◆ **To do**
• a. In the review of the Tindersticks compilation, what extra track does the vinyl version include?
• b. Carry the Tindersticks compilation review forward, picking up right after its final sentence.

TINDERSTICKS Donkeys 92-97 (This Way Up/Island)

A compilation already? It hardly seems five minutes since Nottingham’s finest emerged fully-formed with their stunning eponymous debut double album, but having tried pretty much every other method of keeping the torrent of Tindersticks product flowing (a film soundtrack, two live albums, ridiculous quantities of limited singles scattered across a host of hip indie labels) this too-brief 13 track career retrospective is now upon us. (In Tindersticks tradition, the vinyl version packs an extra track in the form of the rare-as-hen’s-teeth 1993 A-side "Feeling Relatively Good", for which much respect is due, of course.)

Naturally, this self-deprecatingly titled album, clothed in a cool 60s pastiche sleeve (based, I reckon, on Quincy Jones’ "Anatomy Of A Murder") is far from the usual fleece-the-fans package of easy-to-obtain singles. Despite owning all the Tindersticks’ official studio album output at least half of the tracks on "Donkeys 92-97" are new to me, be they new versions, B-sides, cover versions or dusty original single takes. Herein are fumbly early takes on songs that made it onto their first album in cosmeticised form - "Patchwork", "Marbles" and "Here", the first named betraying a hitherto undetected heavy Velvet Underground debt, right down to the mimicking of Nico’s tambourine technique - as well as single versions of certified ‘Sticks classics such as "City Sickness" and the wonderful duet with Carla Torgensen of The Walkabouts that is "Travelling Light".

◆ **Material**
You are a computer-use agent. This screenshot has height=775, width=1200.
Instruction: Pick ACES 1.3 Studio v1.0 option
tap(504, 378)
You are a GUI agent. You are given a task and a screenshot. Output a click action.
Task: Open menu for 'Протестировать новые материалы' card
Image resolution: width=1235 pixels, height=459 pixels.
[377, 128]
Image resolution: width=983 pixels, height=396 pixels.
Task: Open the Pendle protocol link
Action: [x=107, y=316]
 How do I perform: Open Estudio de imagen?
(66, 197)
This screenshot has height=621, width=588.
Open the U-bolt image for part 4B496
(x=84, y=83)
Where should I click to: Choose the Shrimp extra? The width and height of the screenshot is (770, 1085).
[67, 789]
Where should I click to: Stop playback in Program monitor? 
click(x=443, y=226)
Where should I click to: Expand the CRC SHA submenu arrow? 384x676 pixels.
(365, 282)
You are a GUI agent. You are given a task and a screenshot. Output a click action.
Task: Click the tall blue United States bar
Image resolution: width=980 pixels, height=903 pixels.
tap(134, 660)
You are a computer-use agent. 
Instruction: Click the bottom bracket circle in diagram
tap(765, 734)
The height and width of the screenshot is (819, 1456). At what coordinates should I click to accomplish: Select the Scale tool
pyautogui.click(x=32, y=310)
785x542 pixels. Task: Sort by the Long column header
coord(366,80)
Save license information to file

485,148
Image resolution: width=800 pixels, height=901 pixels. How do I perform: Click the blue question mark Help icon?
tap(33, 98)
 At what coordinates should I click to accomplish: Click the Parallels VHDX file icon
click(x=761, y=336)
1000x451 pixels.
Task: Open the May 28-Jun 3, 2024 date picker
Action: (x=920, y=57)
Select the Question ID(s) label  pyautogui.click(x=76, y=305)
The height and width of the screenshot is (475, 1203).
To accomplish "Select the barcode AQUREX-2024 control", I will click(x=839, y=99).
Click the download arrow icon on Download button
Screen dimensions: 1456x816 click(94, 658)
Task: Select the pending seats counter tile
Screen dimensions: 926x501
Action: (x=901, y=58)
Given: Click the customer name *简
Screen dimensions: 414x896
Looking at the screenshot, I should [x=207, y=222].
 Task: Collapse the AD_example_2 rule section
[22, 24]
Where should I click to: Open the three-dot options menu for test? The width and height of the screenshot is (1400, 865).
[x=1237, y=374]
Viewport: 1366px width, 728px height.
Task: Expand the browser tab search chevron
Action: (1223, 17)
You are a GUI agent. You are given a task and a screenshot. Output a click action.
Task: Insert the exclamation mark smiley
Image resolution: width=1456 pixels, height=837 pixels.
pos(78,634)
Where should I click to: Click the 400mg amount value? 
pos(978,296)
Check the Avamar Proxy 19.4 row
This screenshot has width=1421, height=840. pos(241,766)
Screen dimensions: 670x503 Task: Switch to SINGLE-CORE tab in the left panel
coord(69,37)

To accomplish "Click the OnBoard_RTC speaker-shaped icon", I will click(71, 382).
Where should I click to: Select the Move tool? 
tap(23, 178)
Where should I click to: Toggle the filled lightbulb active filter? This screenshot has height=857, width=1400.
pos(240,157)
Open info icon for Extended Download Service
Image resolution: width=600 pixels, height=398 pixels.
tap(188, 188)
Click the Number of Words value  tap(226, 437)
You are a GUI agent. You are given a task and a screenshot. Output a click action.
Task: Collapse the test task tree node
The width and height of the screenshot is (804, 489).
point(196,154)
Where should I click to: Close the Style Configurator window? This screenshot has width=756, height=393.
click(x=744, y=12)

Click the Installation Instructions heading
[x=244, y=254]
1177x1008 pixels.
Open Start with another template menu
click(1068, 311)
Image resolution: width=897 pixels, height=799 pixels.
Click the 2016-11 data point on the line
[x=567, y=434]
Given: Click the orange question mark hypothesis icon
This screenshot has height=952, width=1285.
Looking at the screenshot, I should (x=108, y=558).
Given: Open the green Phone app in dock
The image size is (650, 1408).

◆ **Results for each task**
• a. The vinyl version adds the rare 1993 A-side "Feeling Relatively Good".

• b.
What else? How about a desolately lovely reading of Pavement’s most achingly normal moment, "Here"? Or a similarly dignified interpretation of Otis Redding’s "I’ve Been Loving You Too Long", originally a B-side? Then there’s the French version of "No More Affairs", originally issued as a free single with vinyl pressings of their second (and, so far, finest) album, Stuart Staples duetting with Isabella Rossellini (well, I don’t suppose Staples would make a particularly brilliant actor, either...) on a newly recorded version of their old showbiz romance "A Marriage Made In Heaven", and a new orchestral take on "For Those...", once unbelievably buried away on the B-side of the "Marbles" single.

Unpromising on paper, maybe, "Donkeys" speaks volumes to all who care to listen: if you know nothing about Tindersticks terrifically English, stiff-upper-lipped take on sadcore, which owes far more to Nick Drake and Joy Division than American Music Club and Neil Young, it will hopefully convert you to the cause of one of the most cruelly ignored British bands of the 90s. If you’re an enthusiast already there’s enough new and alternative material here to make purchase a mandatory requirement. So hop to it.

TINDERSTICKS Simple Pleasure (Simply Vinyl)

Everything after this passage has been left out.